● TEXTO SELECCIONADO:

##############################

Charles Barkley siempre se caracterizó por su agresividad y socarronería, a partes iguales, fuera y dentro de la pista. Hombre hecho a sí mismo desde su época en la universidad, acostumbrado a fajarse con pívots mucho más altos que él y aún así superarles por volumen e intensidad, «el gordo» Barkley se perdió los Juegos Olímpicos de 1984 precisamente por su incapacidad para comportarse delante del sargento Bobby Knight en la última preselección. No fue ni mucho menos su último escándalo: algunos años después provocó las iras de diversos colectivos feministas cuando, tras perder un partido ajustado, declaró: «Es uno de esos días en los que te apetece es irte a tu casa y pegarle una paliza a tu mujer».
Un tipo muy poco sensato, por decir algo
Sin embargo, su energía contagiaba. Barkley fue máximo reboteador de la NBA durante varias temporadas y una figura desde su primer año. Había una furia dentro de él, una especie de necesidad de venganza constante que le hacía imparable: en el poste bajo, en el poste alto, lanzando de media distancia o reboteando en defensa y en ataque, pasó de ser novato a All-Star en apenas tres años. En cuatro, ya era miembro del mejor quinteto de la liga, condición que repetiría cuatro temporadas consecutivas con los Sixers y una quinta vez, en 1993, ya con los Phoenix Suns.

##############################

● DATOS PROPORCIONADOS:

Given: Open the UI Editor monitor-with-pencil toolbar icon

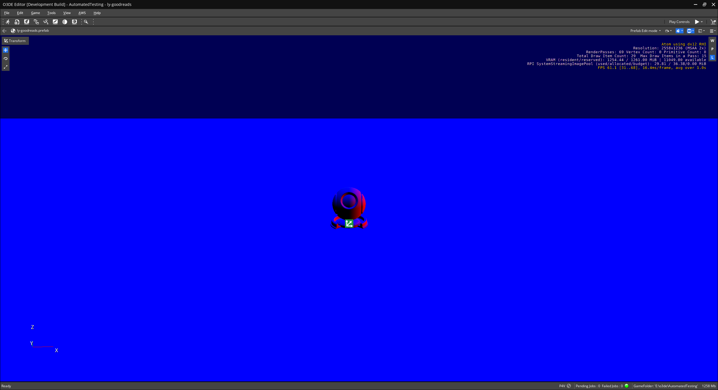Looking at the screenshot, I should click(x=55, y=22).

##############################

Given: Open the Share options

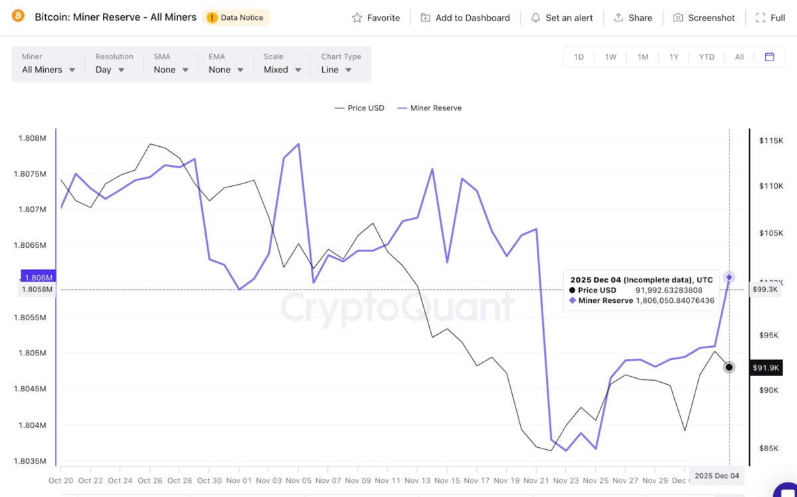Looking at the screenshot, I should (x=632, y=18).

##############################

Transcribe del texto sobre Charles Barkley el fragmento comprendido entre "Un tipo muy" y "los Phoenix Suns.", ambos incluidos.

Un tipo muy poco sensato, por decir algo
Sin embargo, su energía contagiaba. Barkley fue máximo reboteador de la NBA durante varias temporadas y una figura desde su primer año. Había una furia dentro de él, una especie de necesidad de venganza constante que le hacía imparable: en el poste bajo, en el poste alto, lanzando de media distancia o reboteando en defensa y en ataque, pasó de ser novato a All-Star en apenas tres años. En cuatro, ya era miembro del mejor quinteto de la liga, condición que repetiría cuatro temporadas consecutivas con los Sixers y una quinta vez, en 1993, ya con los Phoenix Suns.